Robert only took over as musical director in 2013, but six years can be a long time in music making. Not only is it a key period of growth for the seven-19 age range that the orchestra caters for – 14-year-olds when he started would now be in their early twenties – but the orchestra has expanded from a grand total of 101 to starting the new season with 162.

For all the demands of facilitating players, the advanced size of the orchestra opens up a range of new opportunities.

Robert said: “Mahler’s Symphony No. 5, for example, I never would have done it when I first took over, because we had no trombones.”

He also mentions Janáček’s Sinfonietta as a highlight of the upcoming season, a “massive brass festival” with a fanfare of nine trumpets, two bass trumpets and two tenor tubas.

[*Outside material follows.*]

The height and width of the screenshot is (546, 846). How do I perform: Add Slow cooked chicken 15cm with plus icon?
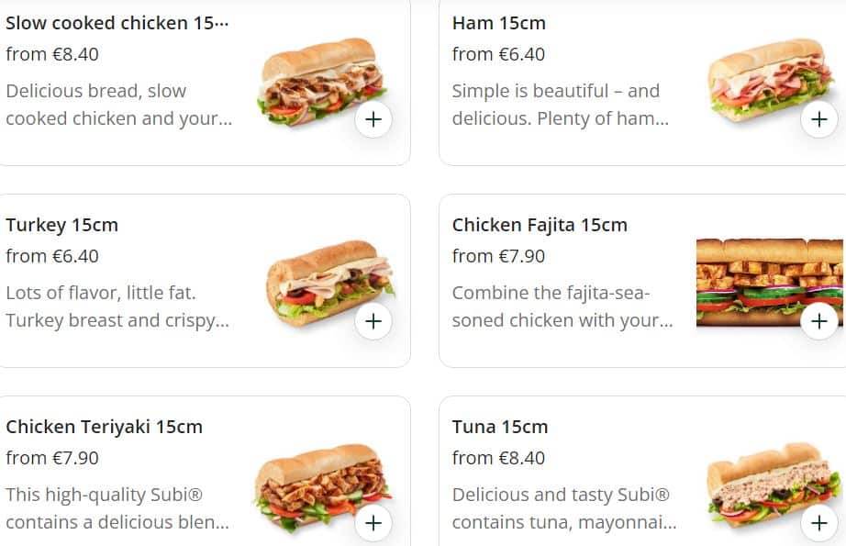pos(373,119)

Robert says there is a culture of loyalty within the SYO. Susan Gritton, a former violinist, is returning to sing soprano in an upcoming performance of Ravel's Sheherezade.

He explains that as well as familiar works such as Tchaikovsky’s 1812 Overture, featured in the December concert, they are champions of newer works, including a piece by Ben See, written for the orchestra through a scheme called Making Music - Adopt a Composer, where they performed on BBC Radio 3.

Providing musical opportunities to people across all walks of life is never easy, but it is always something that the SYO is aware of.

He said: “It would be lovely to connect with more disadvantaged young people. But it’s very difficult to do that, because we’re not involved in providing music lessons in schools. We’re always thinking about things - We might buy rarer instruments and see if we can offer a term of free tuition.” 

Stoneleigh Youth Orchestra perform across Europe. This picture is from a concert in Slovenia in July 2017.

Robert is also keen to emphasise that playing in a large group can make music so much more of an experience. “With young people, emotions are so visceral, an excitement that we lose as adults. There’s a connection between us all which is being driven by the music,” Robert says, recalling a performance of Rachmaninov’s Symphony No. 2 on a residential trip to Prague.

“At the end of the performance, lots of the musicians were in tears. Part of that was because they were leaving Stoneleigh, but we performed other pieces and there weren’t really many tears.”

Inside or outside of a bubble of musicians, SYO is a group that has a big impact on people.